===== PAGE TEXT =====
Finally, the probability for R to reach a specific state s_k, after a_ij is performed, is given by the number of drawn configurations in the subset Γ_k corresponding to s_k (normalized wrt the total number of samples).

Figure 11 illustrates the computation principle for one drawn configuration in si (depicted by the cross): using the Uncertainty Evolution Function of a_ij (depicted by the ellipse), a large set of configurations is drawn (depicted by the points) and by counting the number in each state we obtain the probability to reach it after the action is done. Thus, we obtain the probability of reaching any state after the action ay is performed by the robot from state s_i.

Fig. 11.

Illustration of the Transition Function computation

8.4. Learning the Sensor Model

To use Markov localization, it is necessary to define a sensor model in order to obtain P(O_t|[L_t = s_i]) (the probability of doing the observation O_t knowing that the robot is in state s_i at time t).

The Koala is equipped with sixteen infrared proximity sensors, so a Koala's observation corresponds to the data of these sixteen sensors and O_t is a sixteen dimensional vector. A sixteen dimensional Gaussian has been selected to model the sensor model associated to each state. The next two sections describe in detail how the learning of this Gaussian is done for each state.
===== DATASET CONTENT =====
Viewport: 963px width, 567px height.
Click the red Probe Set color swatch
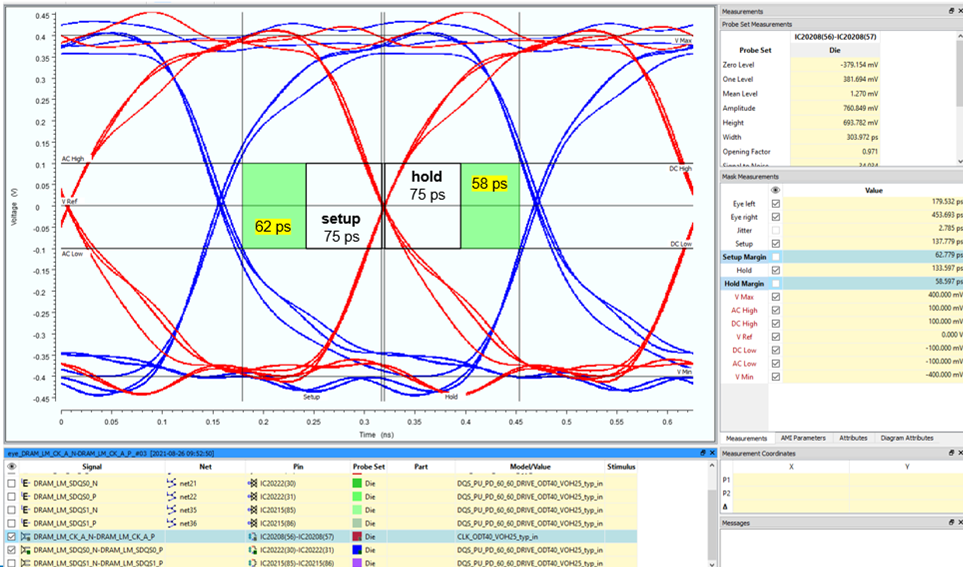(x=359, y=536)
=====
> [EXERCISE SET]
1. Set down the part of the robot localization text above from "Illustration of the" to "at time t).".
2. In the robot localization text above, how many infrared proximity sensors does the Koala have?

> [WORKED SOLUTIONS]
1.
Illustration of the Transition Function computation

8.4. Learning the Sensor Model

To use Markov localization, it is necessary to define a sensor model in order to obtain P(O_t|[L_t = s_i]) (the probability of doing the observation O_t knowing that the robot is in state s_i at time t).

2. Sixteen.